Entertainment Weekly called it "great drama", adding, "It was also throwing us back to the type of episode we expected from this show in the early seasons, the type of episode that gave you chills and reminded you why this show is so good at drama." The review concluded by stating, "If this is what we can expect from a 'Season of Meredith Grey,' then count me in. Seriously."

ScreenSpy said the episode ranked among Grey’s classics, adding, "'Only Mama Knows' was so good I kept checking my watch to see if this really was the eleventh year of the doc drama that keeps on ticking, Grey’s Anatomy. In one of the best episodes of the series, not just the season, this installment gave us glimpses of Meredith’s mixed up, complicated past with her mixed up, complicated mom, Ellis."

BuddyTV noted the show was "on a roll", praising the narrative structure, "In a superbly crafted episode, 'Only Mama Knows' explores the idea of memory, which is both notoriously unreliable and incredibly subjective." The review noted that Meredith gains a fuller understanding of the past and how it continues to affect her life, particularly with regard to Ellis and Richard's choices.

TVEquals also praised Pompeo and the overall pacing of the storyline, stating, "Last night’s episode of Grey’s Anatomy was entertaining and served as a useful reminder of how well-adjusted Meredith is, despite the challenges of her childhood." The site added, "The pacing of this storyline continues to be exceptional, and the actors have done a great job with the material." They also highlighted the strong performances of guest actors Kate Burton and Sally Pressman, noting Burton’s emotional impact as Ellis Grey in flashbacks.

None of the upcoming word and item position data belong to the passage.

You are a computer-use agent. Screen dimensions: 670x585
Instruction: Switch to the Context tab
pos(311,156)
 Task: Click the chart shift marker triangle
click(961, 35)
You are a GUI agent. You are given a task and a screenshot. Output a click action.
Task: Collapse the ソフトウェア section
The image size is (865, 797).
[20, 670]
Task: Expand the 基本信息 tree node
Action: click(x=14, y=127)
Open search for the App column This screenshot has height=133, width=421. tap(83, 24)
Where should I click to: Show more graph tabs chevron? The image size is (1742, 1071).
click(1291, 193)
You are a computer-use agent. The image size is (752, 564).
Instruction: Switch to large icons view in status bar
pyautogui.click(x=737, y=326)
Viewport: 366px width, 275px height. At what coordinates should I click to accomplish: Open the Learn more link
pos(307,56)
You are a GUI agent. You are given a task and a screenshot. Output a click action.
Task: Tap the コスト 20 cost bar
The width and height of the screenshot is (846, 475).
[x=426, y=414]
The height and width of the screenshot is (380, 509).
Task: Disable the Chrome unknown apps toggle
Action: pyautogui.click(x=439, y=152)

HuffPost lauded Patrick Dempsey and Pompeo, particularly in their Derek-Meredith showdowns, writing, "Those Derek and Meredith showdowns! She tells him where to go, and finally stands up for herself, taking Cristina's 'be the sun' advice." The review also praised the construction of the episode, particularly its use of flashbacks and returning Burton to the storyline.

Fempop called the episode one of Grey's Anatomy's best, stating, "This episode doesn’t bluff. It’s holding at least three of a kind. Like some of the best episodes of the show, 'Only Mama Knows' is focused." They noted how the show minimized (Owen Hunt, Jackson Avery) or cut out unnecessary characters (Callie Torres, April Kepner) to focus on the central storyline involving Meredith, Richard and Maggie's complicated relationships.